→ YOUR ASSIGNMENT
Below are the records. List every line holding the word "computer".

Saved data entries
════════════════════

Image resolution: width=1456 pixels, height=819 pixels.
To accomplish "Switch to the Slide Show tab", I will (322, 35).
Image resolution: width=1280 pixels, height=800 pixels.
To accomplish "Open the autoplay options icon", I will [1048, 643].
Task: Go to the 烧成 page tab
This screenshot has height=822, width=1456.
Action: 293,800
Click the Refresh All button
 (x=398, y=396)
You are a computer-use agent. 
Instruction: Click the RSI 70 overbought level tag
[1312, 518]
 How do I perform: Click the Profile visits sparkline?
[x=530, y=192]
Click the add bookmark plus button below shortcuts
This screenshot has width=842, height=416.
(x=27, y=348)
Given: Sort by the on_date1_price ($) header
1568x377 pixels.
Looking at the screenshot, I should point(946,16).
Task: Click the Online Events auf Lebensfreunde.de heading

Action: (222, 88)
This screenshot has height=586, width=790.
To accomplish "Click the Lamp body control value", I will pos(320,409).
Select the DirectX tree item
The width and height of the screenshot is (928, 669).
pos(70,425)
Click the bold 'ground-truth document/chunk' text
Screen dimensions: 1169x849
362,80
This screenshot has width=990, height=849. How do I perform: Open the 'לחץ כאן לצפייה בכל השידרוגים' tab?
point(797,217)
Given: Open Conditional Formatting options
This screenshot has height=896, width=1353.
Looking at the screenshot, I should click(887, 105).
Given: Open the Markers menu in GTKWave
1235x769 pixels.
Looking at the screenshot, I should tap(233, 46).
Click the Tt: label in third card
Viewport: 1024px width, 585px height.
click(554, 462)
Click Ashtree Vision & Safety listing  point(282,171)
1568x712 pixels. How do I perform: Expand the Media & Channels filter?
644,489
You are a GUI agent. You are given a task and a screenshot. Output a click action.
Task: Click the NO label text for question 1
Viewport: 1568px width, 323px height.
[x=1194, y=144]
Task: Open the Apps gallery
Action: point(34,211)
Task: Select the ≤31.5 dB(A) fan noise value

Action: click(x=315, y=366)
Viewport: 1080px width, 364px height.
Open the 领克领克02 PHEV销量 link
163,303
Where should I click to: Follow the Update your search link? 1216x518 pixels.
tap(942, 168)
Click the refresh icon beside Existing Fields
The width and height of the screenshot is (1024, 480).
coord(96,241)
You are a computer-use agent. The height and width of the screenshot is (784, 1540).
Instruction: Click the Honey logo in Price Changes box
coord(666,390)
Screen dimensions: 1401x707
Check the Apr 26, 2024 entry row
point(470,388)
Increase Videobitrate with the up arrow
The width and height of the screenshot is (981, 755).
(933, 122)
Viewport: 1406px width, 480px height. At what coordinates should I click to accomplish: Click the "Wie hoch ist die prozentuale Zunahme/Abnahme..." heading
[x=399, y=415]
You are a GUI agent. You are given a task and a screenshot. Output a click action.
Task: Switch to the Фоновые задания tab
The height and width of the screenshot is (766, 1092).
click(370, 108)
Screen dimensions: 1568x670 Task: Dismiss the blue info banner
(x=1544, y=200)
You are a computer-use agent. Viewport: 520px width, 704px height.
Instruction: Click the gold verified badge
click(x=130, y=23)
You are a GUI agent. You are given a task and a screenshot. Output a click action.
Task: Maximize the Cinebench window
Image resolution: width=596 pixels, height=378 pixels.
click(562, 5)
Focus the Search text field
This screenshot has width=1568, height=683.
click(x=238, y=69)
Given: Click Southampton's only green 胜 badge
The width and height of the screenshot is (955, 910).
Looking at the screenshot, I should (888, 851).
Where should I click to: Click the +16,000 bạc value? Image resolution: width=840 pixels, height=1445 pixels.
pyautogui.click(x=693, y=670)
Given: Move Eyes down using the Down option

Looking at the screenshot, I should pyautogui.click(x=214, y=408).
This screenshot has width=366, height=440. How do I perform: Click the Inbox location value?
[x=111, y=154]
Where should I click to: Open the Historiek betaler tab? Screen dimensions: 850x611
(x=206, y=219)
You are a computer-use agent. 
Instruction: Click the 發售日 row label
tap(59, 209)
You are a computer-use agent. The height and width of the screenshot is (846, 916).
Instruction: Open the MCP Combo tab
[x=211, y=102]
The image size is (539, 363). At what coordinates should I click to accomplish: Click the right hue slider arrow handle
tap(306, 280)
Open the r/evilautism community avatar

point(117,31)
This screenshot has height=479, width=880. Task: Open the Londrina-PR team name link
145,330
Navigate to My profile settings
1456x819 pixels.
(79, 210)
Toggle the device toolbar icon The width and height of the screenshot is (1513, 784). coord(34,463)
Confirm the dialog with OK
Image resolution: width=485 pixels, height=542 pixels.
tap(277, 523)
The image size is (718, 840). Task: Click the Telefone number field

════════════════════

→ EXERCISE RESULT
You are a computer-use agent. 
You are a computer-use agent. The height and width of the screenshot is (784, 1540).
You are a computer-use agent. Viewport: 520px width, 704px height.
You are a computer-use agent. 
You are a computer-use agent. The height and width of the screenshot is (846, 916).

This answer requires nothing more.